WHEREAS, the U.S. Department of Commerce made the changes to the MBDA Center program described above without adequate consultation with Indian tribes and organizations, changes which are substantial and which are contrary to the professed purpose of Executive Order No. 13175, and which run contrary to the expressed government-to-government relationship in the President’s Executive Memorandum issued in 2009, requiring all agencies to develop a meaningful consultation policy with all federally recognized Indian tribes; and

WHEREAS, the services provided by the NABECs to American Indian and Alaska Native owned businesses and individual American Indians and Alaska Natives were extremely valuable to economic development in Indian country, providing key management and technical assistance and access to procurement and financing opportunities, and should not have been diluted into larger minority-based service centers; and

WHEREAS, the reasoning behind the change from NABEC to MBDA centers was to create a “more cohesive program” and to “expand into the promotion of export initiatives and international deals in alignment” with the President’s National Export Initiatives, but the change has ignored the Presidential order to consult with tribes and tribal populations affected by the change and has also ignored the President’s emphasis on a government-to-government relationship; and

WHEREAS, the goals of the changes may be laudable but such changes place unnecessary and impossible burdens on the now renamed MBDA business centers, including a dilution of their functions and effectiveness within Indian country.
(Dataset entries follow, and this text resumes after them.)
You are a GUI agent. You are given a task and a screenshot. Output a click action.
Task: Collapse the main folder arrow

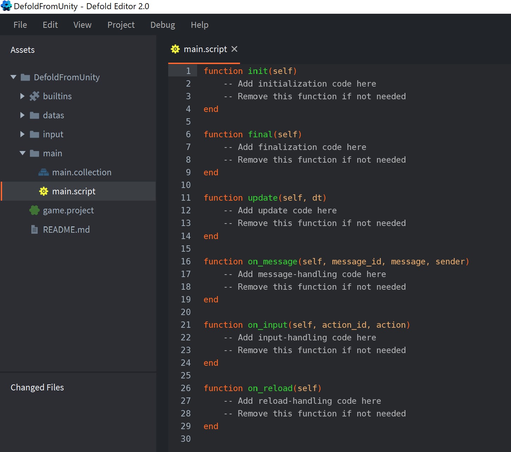(23, 153)
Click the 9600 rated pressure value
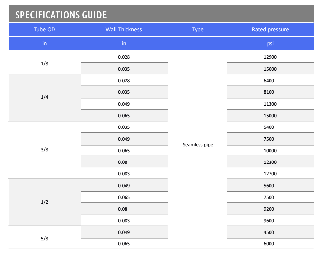This screenshot has height=253, width=324. point(269,221)

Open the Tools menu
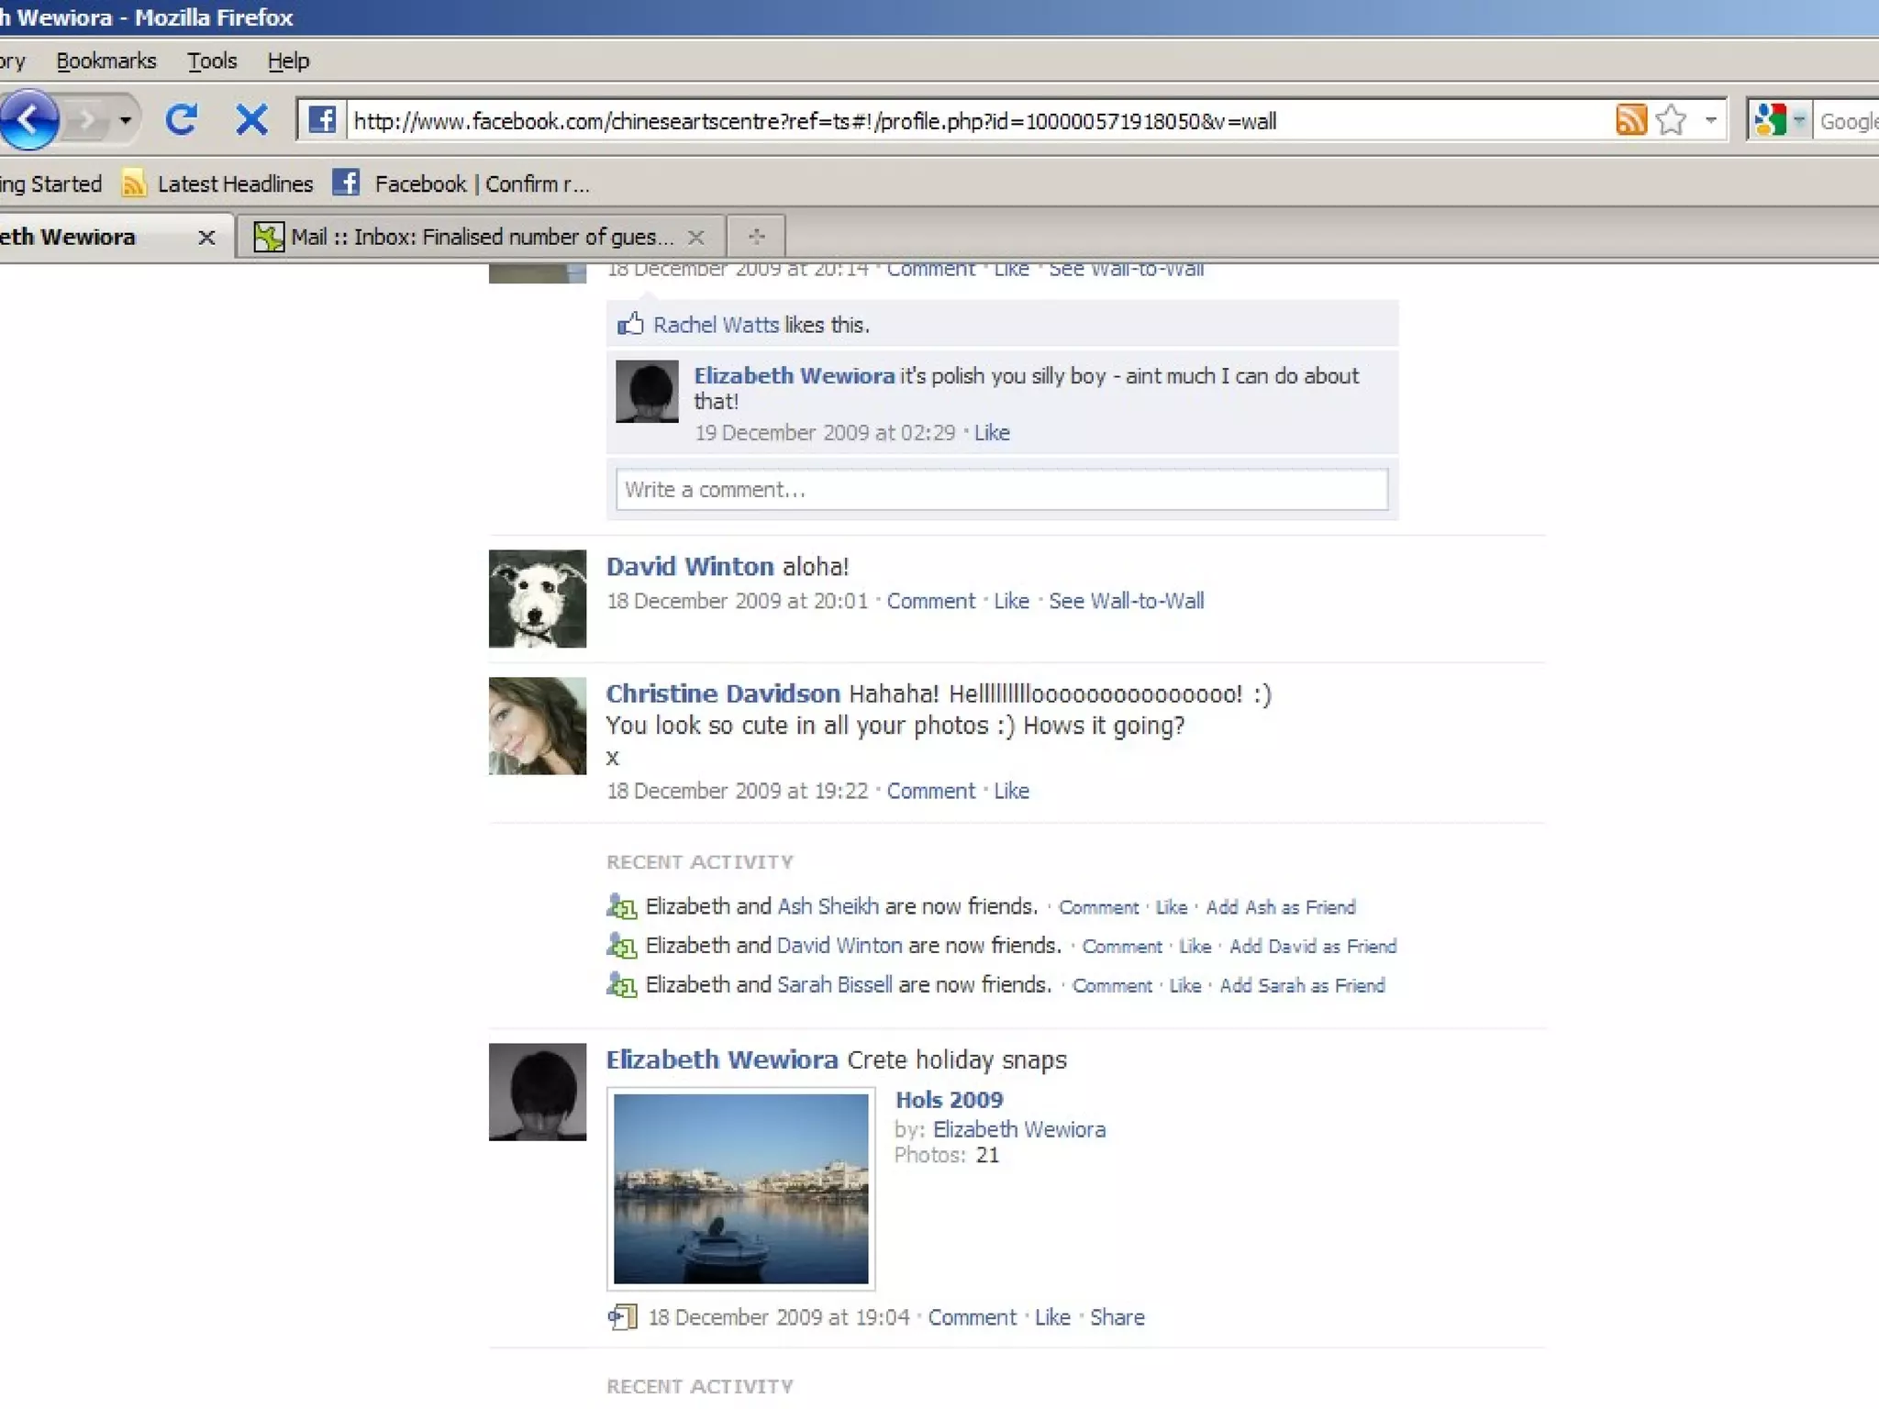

NOW THEREFORE BE IT RESOLVED, that NCAI hereby urges the Department of Commerce to consult with tribes to address the assistance gap created by the elimination of NABECs, fully recognizing the political relationship with tribes, and provide adequate business development assistance to Indian Country, which has among the poorest and most economically deprived areas within the United States; and

BE IT FURTHER RESOLVED, that NCAI hereby opposes the changes that have been made to MBDA’s NABEC program, including the rebranding, and requests this issue be received by appropriate White House staff to ensure that adequate consultation is conducted with the affected tribal nations, and that adequate funding is available to ensure that all American Indians and Alaska Natives have adequate access to MBDA programming; and

BE IT FURTHER RESOLVED, that this resolution shall be the policy of NCAI until it is withdrawn or modified by subsequent resolution.